Vol. 6, No. 14 Week of October 28, 2001

BP gets partial DOE funding for gas hydrates study

Company will map, quantify and assess feasibility of gas production from North Slope methane hydrates

Kristen Nelson

PNA Editor-in-Chief

A BP Exploration (Alaska) Inc. proposal has been selected by the U.S. Department of Energy as one of six gas hydrates projects which will receive a total of $48 million.

The BP proposal, a four-year, $21 million research effort, will map, quantify and assess the feasibility of gas production from North Slope gas hydrates.
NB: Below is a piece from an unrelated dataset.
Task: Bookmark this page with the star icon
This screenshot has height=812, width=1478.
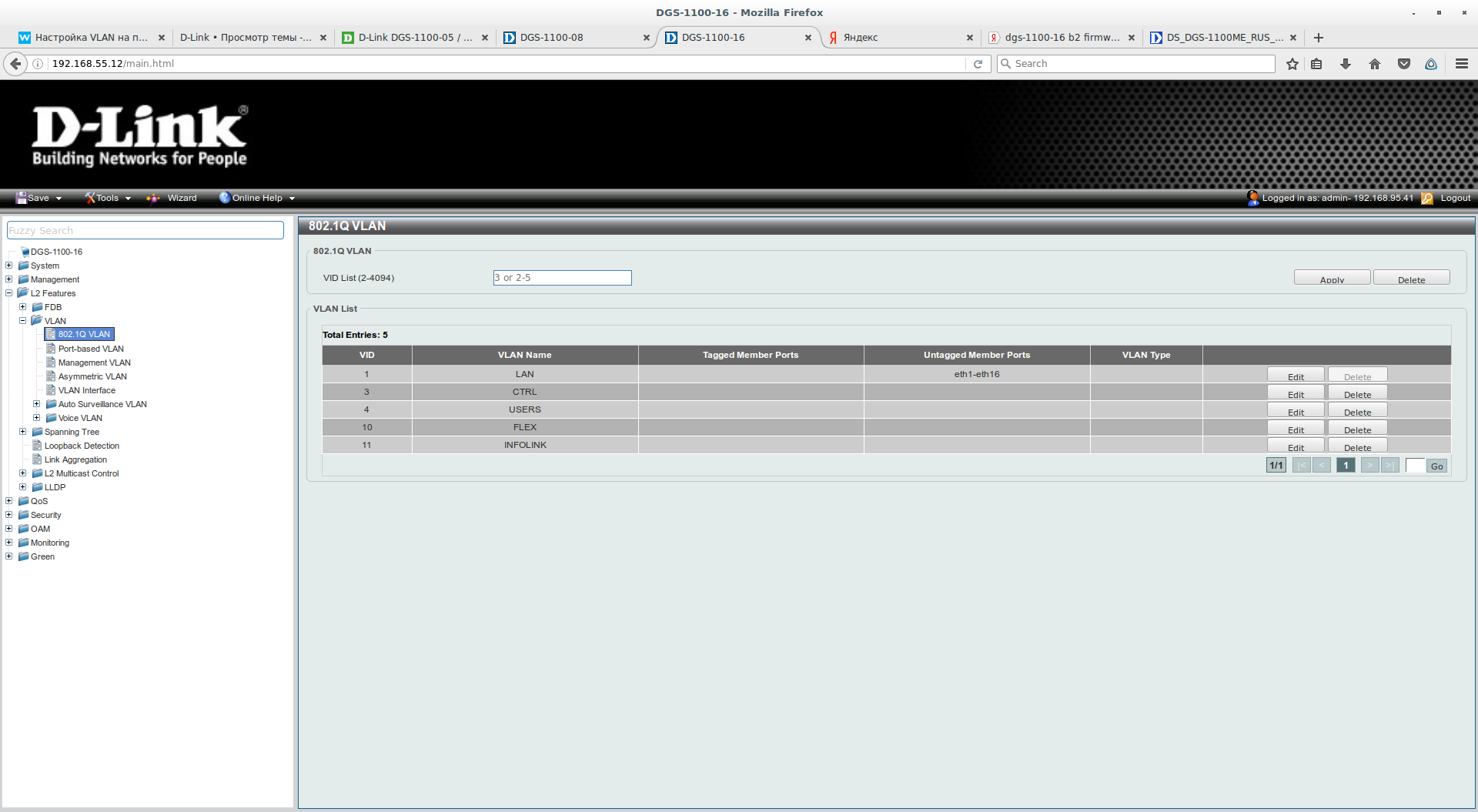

The DOE said Oct. 19 that its current interest in gas hydrates is driven by the need for energy and by the fact that drilling in deeper offshore waters will be through areas likely to contain hydrates. Drilling and producing hydrates “are likely to pose enormous challenges. As hydrates dissociate into water or ice and methane, instabilities can be created within the seafloor or the well bore,” requiring technologies to locate and either avoid or deal with potential problem areas, the agency said.

Are there commercial prospects?

DOE said the BP project will focus on determining whether gas hydrates and associated gas resources on the Arctic North Slope offer future commercial prospects.

“We see this research as a good opportunity to assess both the gas hydrate and shallow gas resources on the North Slope,” Ronnie Chappell, BP Exploration (Alaska) spokesman, told PNA Oct. 22.

“And those resources — which could be immense — would be available to support a gas commercialization effort,” he said. “In a very real sense, it's part of the full court press that's under way to move North Slope natural gas to market.”

BP will serve as the project coordinator and industry liaison, Chappell said, and will be providing seismic and well data used in the assessment.

“I don't think anyone's gone out and made an effort to use seismic and coring data to quantify gas hydrates on the North Slope — to make and quantify gas hydrates on the North Slope,” he said.

DOE said BP will look at the Prudhoe Bay, Kuparuk and Milne Point unit areas.

Working with BP will be the University of Arizona, which will integrate the data to help determine the resource extent, quality and quantity; the University of Alaska Fairbanks which will provide petroleum engineering expertise, cost analysis and economic evaluation; and the U.S. Geological Survey which, will provide expertise and experience from past research on North Slope gas hydrates, Chappell said.

The project cost is $21.3 million of which DOE will pay $13.27 million and the participants $8 million.